Pretty much, although wording it that way treats the two slits asymmetrically, which isn't quite right. Perhaps "the wave function at the screen is a superposition of the contributions from both slits"?

In any case, you should be a bit cautious with wikipedia. Some pages are very good, some not so much... so approach with caution, and always take a look at the "Talk" page.
 
Yes, that is a better way to say it. Thanks.

I guess what I think is missing from the syllogism is that interference proves that the electron actually came via more than one discrete route. Since according to Feynman’s All Paths stuff, everything actually arrives via more than one path, I think one has to distinguish that for interference, those paths must somehow be discrete. Perhaps there is a better word than discrete?

And then that such a condition for an item is a superposition of states?

Thanks.
 
exmarine said:
I guess what I think is missing from the syllogism is that interference proves that the electron actually came via more than one discrete route. Since according to Feynman’s All Paths stuff, everything actually arrives via more than one path...
Interference demonstrates that the probability of finding the electron at a given position can be calculated by summing the phase shift along each possible path. The step from there to the conclusion that an electron or anything else is "actually" moving along all those paths feels natural (and might even be right), but it's a step beyond what has been demonstrated.

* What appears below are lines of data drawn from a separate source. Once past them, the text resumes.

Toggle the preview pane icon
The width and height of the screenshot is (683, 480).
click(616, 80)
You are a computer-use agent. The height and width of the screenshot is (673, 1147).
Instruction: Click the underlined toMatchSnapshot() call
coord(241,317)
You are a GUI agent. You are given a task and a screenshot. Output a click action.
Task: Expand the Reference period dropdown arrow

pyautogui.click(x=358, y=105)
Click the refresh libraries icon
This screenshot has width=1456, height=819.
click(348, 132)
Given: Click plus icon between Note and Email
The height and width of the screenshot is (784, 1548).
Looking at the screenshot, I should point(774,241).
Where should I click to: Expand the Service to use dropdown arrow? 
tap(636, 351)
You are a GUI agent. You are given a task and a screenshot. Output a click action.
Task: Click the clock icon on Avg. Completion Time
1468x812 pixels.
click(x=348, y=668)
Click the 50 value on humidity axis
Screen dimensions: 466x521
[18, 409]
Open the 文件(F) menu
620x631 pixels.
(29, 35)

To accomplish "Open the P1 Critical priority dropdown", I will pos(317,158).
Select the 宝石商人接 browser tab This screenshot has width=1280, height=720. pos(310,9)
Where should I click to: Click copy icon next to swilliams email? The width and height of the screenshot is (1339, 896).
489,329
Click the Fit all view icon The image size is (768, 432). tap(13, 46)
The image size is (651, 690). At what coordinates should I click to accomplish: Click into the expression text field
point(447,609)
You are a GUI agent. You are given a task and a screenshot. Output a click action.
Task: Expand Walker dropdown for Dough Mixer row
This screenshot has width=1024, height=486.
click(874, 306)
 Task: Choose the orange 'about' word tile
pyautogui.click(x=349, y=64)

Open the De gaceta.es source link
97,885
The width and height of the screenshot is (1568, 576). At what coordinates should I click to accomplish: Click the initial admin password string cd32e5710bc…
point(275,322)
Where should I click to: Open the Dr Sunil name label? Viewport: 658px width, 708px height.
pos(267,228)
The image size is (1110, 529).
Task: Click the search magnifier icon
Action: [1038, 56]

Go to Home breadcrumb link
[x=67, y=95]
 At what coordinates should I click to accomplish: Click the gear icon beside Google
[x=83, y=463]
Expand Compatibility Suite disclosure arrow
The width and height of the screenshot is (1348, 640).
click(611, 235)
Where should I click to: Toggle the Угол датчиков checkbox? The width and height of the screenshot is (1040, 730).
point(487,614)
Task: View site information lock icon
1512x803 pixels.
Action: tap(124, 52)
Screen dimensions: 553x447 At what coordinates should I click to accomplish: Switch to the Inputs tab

I think one has to distinguish that for interference, those paths must somehow be discrete. Perhaps there is a better word than discrete?
Many observables (just about anything based the position or momentum of an unbound particle, for example) have continuous spectrums, so "discrete" isn't the right word. "Distinct" or "distinguishable" might work better? Best is not to rely on informal language at all; we're forming the vector sum of rays in Hilbert space and the question never arises.